[Description of the task] In the entries from the line with "This screenshot has height=1802, width=811." to the line with "Action: tap(78, 428)", substitute "column label" for "column header" and write out only those lines, leaving everything else unchanged. Omit the pictures.

[Input records]
## Begin
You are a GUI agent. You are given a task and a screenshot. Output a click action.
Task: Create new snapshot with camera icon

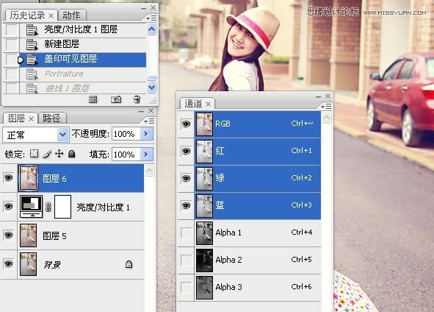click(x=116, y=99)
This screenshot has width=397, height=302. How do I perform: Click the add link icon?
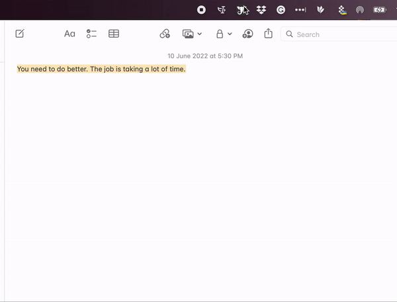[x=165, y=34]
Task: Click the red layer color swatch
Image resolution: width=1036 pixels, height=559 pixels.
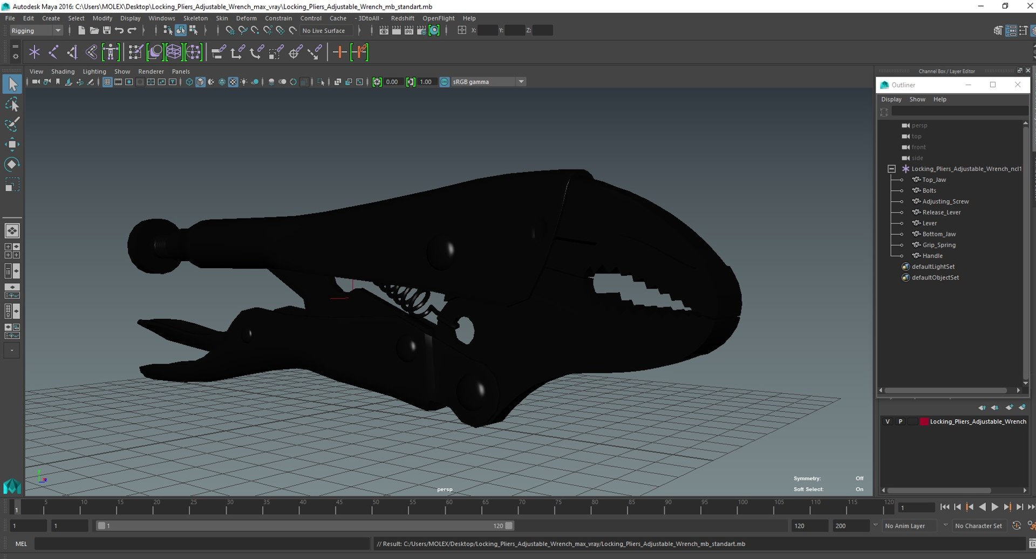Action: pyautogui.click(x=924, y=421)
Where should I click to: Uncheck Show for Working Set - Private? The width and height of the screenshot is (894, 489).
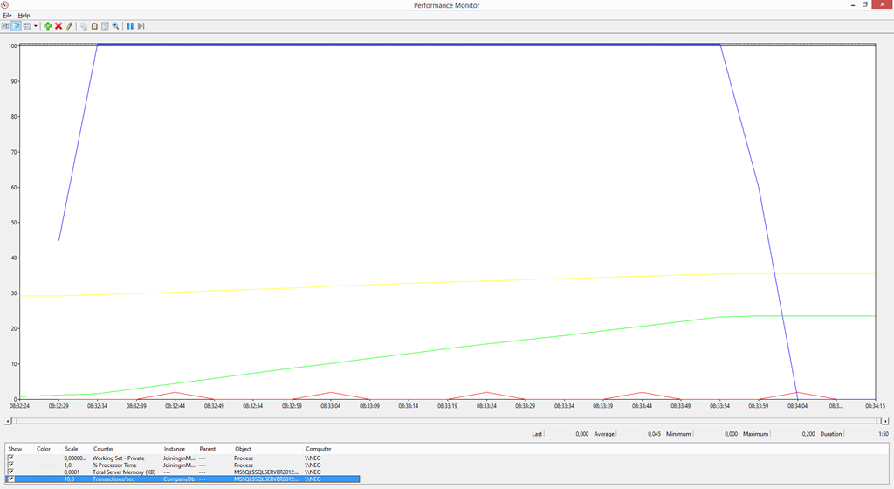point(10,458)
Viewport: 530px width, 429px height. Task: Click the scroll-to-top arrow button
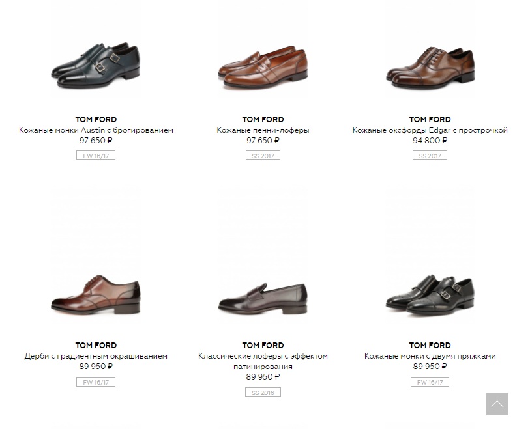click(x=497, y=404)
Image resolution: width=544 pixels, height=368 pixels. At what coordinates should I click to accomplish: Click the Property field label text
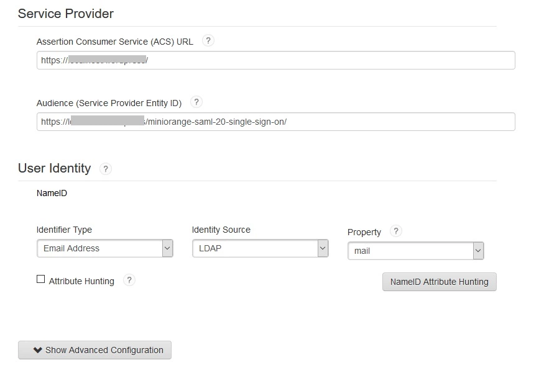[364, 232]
## End
## Begin
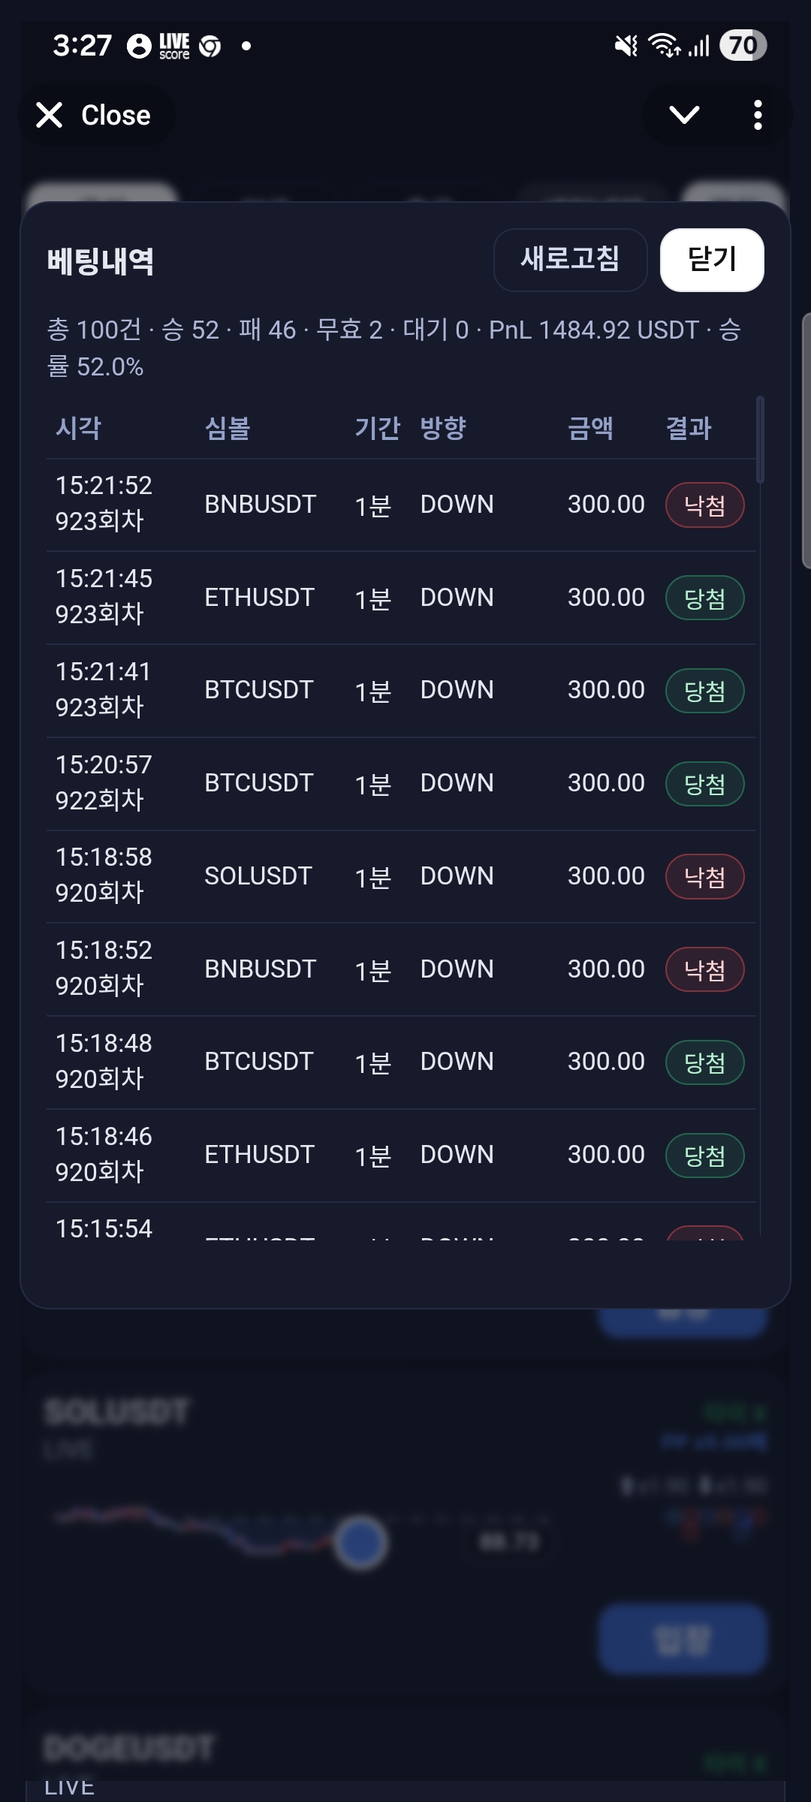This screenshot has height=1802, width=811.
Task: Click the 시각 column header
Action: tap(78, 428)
## End
## Begin
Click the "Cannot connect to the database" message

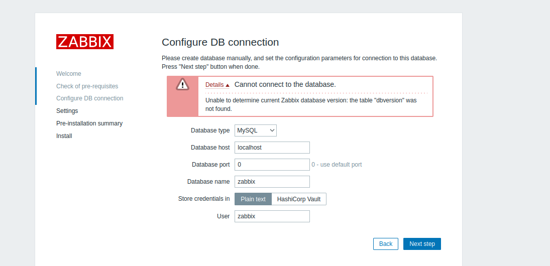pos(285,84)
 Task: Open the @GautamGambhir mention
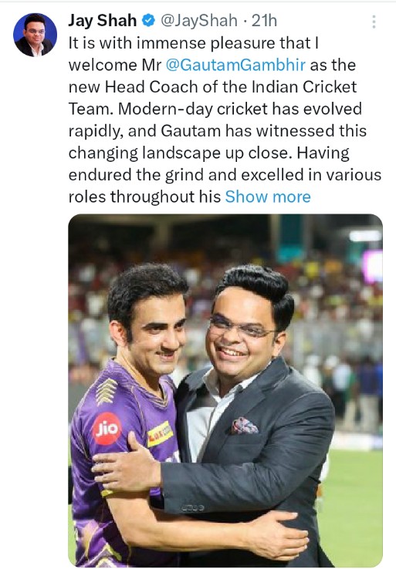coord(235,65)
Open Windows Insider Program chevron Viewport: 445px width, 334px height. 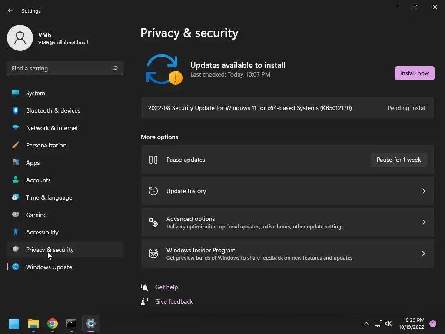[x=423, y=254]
## End
[Finished answer]
This screenshot has height=1802, width=811.
Task: Click the 시각 column label
Action: tap(78, 428)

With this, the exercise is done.